Modulation of biomaterial-induced foreign body response by regulating the differentiation and migration of Treg cells through the CXCL12-CXCR4/7 axis.

Abstract

Tissue exposure to implanted biomaterials triggers a foreign body response (FBR), which is a stepwise immunological process involving innate immune cells and tissue repair cells. Although the regulatory T (Treg) cells play a crucial role in inflammation and tissue repair, their function in the process of FBR has not been well investigated. In this study, as titanium (Ti) exhibits better biocompatibility and induces milder FBR than polymethyl methacrylate (PMMA), we analyzed the characteristics of Treg cells during FBR caused by the two types of biomaterials. In a rat femur implantation model, we found that the number of Treg cells around titanium implants was much more than that in the PMMA-implanted group.

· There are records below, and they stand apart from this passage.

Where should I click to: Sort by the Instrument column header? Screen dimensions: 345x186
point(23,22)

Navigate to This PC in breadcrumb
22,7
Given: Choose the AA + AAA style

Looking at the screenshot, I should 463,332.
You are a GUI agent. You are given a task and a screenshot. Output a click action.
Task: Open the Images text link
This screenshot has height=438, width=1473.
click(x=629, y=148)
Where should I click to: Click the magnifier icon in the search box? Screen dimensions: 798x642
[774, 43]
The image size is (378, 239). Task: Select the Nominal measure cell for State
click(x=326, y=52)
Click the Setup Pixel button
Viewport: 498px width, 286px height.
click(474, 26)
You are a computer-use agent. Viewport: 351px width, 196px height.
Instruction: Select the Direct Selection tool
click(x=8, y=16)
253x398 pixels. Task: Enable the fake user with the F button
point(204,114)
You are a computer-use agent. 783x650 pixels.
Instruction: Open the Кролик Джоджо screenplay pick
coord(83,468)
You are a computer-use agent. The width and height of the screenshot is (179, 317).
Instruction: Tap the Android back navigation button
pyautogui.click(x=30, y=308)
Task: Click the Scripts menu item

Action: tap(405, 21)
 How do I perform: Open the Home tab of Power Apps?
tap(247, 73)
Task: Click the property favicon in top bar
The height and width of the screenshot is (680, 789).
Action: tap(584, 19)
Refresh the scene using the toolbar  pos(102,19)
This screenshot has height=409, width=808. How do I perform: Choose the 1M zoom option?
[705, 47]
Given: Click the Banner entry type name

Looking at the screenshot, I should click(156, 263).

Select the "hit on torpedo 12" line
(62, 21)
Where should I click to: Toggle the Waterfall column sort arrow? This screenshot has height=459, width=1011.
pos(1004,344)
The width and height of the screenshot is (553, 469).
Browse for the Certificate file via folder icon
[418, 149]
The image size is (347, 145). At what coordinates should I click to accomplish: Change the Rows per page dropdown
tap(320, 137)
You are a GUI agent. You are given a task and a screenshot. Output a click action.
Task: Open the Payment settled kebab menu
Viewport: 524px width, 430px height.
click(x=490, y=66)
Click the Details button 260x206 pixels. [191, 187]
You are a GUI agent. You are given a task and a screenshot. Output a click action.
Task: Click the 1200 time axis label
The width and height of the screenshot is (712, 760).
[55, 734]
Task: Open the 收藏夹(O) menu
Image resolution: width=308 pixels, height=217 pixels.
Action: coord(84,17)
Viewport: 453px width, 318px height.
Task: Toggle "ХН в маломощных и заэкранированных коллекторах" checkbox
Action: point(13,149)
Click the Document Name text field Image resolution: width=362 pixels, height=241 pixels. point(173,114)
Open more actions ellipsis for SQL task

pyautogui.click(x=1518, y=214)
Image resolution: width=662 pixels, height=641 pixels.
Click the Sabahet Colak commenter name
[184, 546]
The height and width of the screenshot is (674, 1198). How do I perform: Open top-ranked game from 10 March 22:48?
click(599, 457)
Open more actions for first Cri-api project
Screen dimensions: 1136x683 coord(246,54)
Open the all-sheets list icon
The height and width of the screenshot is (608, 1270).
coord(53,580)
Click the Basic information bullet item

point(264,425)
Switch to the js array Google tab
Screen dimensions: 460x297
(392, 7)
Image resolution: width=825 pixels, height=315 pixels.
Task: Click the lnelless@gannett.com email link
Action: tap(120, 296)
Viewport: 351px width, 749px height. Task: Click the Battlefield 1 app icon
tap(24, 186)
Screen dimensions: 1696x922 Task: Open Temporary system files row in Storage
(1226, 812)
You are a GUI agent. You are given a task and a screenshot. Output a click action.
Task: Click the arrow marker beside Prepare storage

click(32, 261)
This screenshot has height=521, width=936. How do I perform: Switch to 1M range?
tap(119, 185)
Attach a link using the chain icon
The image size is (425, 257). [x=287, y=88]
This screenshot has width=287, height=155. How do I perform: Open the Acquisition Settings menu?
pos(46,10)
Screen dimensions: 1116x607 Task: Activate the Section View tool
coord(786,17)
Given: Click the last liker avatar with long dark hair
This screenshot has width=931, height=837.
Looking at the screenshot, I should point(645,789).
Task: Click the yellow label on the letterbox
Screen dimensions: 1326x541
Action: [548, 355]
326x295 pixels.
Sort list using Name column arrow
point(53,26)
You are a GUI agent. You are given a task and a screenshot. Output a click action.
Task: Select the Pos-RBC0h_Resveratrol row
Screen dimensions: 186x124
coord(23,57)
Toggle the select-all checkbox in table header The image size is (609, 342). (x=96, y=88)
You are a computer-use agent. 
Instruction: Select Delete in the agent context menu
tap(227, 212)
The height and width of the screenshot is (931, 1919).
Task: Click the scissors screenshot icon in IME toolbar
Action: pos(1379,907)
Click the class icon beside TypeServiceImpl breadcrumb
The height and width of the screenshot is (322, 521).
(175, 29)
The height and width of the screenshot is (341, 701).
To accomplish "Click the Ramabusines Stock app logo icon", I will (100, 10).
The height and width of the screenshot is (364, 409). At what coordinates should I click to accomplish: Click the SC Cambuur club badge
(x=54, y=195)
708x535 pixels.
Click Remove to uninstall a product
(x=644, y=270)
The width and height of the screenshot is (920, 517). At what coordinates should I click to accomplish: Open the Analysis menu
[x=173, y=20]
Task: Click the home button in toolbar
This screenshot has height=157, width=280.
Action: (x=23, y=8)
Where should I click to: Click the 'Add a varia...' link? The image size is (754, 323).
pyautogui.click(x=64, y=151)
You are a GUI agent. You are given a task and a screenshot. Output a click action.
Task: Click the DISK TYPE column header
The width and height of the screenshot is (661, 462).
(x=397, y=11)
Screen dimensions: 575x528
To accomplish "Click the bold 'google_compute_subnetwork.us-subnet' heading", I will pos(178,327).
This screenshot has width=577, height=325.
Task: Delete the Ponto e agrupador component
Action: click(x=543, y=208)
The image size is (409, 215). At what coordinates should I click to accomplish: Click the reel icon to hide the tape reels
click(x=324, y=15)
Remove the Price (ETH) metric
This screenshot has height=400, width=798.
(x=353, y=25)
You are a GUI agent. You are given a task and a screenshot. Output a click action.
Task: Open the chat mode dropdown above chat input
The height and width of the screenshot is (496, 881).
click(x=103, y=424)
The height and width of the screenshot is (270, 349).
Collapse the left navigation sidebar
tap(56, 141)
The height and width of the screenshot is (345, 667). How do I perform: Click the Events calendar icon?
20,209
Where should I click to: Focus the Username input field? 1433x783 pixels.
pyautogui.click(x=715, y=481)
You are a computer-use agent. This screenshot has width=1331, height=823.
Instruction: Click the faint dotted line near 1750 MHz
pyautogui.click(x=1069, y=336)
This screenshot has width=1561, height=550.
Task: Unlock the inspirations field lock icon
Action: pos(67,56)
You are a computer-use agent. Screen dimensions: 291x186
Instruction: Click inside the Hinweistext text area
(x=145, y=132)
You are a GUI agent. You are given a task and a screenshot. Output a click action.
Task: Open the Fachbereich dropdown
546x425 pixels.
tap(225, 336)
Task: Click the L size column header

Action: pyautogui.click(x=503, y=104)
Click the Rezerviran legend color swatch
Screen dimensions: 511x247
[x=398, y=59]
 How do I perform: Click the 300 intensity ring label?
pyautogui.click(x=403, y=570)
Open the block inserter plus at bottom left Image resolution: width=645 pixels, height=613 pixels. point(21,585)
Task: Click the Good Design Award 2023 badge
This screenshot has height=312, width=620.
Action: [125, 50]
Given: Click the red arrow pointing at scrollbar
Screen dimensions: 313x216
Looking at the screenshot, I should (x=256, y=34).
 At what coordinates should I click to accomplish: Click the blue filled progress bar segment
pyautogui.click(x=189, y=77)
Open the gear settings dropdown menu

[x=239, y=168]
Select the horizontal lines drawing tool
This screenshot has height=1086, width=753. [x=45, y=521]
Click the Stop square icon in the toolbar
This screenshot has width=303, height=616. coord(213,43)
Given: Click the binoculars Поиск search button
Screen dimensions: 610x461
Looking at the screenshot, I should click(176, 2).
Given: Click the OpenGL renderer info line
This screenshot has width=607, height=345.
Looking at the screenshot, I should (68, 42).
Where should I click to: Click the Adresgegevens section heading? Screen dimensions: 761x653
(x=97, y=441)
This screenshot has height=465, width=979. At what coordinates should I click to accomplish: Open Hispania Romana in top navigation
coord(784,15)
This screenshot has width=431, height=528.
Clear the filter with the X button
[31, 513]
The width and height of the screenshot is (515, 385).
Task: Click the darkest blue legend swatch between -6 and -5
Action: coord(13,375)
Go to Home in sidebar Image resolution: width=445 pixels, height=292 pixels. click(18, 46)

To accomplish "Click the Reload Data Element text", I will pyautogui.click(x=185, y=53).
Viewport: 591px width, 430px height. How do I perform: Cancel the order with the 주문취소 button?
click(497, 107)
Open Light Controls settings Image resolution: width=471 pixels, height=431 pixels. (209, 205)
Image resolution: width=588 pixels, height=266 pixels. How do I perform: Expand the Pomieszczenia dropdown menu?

Meanwhile, the expression of CXCR4 in tissues around Ti implants was significantly higher, and the expression of CXCR7 was lower. When co-cultured with biomaterials and macrophages, the differentiation and migration of Treg cells in the Ti-implanted group were promoted, and this effect could be modulated by CXCR4/7 inhibitors. Moreover, targeting CXCR4/7 influenced the amount of Treg cells in vivo and then reversed the FBR induced by PMMA or Ti implants. In summary, our findings revealed the role of CXCR4/CXCR7 in regulating the migration and differentiation of Treg cells during FBR and suggested that the CXCL12-CXCR4/CXCR7 axis may serve as a potential therapeutic target for immunomodulating foreign body response.